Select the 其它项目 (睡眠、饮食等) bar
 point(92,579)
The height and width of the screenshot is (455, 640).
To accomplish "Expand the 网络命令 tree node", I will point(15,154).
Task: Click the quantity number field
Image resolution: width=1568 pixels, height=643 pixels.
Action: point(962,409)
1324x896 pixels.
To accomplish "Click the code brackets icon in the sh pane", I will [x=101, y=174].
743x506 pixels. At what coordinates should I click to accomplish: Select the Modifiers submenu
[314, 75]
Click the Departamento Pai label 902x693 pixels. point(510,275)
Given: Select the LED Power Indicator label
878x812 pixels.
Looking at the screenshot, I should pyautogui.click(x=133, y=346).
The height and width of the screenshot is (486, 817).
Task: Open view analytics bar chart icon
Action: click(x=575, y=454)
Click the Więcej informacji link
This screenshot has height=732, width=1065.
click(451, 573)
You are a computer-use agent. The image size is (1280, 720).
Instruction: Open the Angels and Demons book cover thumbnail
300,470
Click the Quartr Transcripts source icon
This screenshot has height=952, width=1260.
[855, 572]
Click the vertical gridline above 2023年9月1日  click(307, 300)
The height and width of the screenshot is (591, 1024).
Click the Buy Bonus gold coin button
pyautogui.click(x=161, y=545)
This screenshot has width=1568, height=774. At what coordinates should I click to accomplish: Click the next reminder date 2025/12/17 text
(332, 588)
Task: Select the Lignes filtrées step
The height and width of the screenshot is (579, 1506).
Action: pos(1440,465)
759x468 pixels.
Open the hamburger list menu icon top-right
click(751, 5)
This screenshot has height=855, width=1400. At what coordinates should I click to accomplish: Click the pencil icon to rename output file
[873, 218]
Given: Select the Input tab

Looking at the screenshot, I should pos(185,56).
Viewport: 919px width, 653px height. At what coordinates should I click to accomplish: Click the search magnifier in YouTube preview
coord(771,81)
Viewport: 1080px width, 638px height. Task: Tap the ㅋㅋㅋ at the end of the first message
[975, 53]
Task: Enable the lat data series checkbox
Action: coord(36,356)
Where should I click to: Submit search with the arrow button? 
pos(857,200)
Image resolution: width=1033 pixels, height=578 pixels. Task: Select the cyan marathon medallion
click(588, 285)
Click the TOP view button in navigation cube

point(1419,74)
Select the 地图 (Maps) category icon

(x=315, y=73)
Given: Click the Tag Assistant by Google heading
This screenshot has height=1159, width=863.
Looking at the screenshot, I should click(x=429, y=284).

> PROBLEM TO SOLVE
Each line in the records above with "label" must be returned.

> REPLY
Click the Departamento Pai label 902x693 pixels. point(510,275)
Given: Select the LED Power Indicator label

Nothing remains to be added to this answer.